PROBLEM TO WORK ON:
From the records below, copy each line in which the string "agent" occurs.

PROVIDED MATERIAL:
-=-=-=-=-

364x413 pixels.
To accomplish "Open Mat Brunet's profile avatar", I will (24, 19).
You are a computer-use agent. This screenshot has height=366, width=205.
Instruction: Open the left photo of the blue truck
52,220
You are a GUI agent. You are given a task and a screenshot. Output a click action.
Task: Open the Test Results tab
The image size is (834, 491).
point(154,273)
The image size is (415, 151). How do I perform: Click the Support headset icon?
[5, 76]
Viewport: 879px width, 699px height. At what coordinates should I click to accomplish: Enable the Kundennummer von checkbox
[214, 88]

-=-=-=-=-

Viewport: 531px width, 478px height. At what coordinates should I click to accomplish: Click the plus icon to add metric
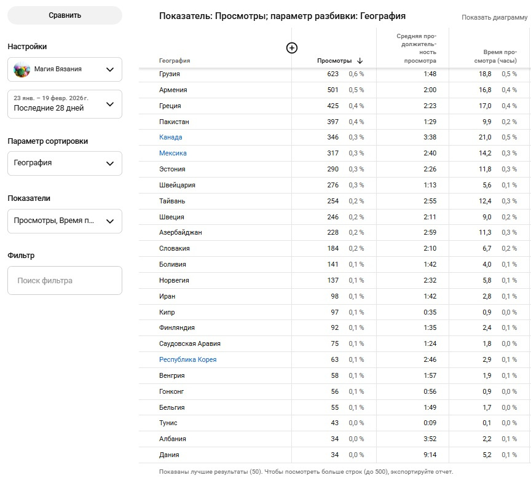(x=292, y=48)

-=-=-=-=-

SOLVED EXERCISE:
You are a computer-use agent. This screenshot has height=366, width=205.
You are a GUI agent. You are given a task and a screenshot. Output a click action.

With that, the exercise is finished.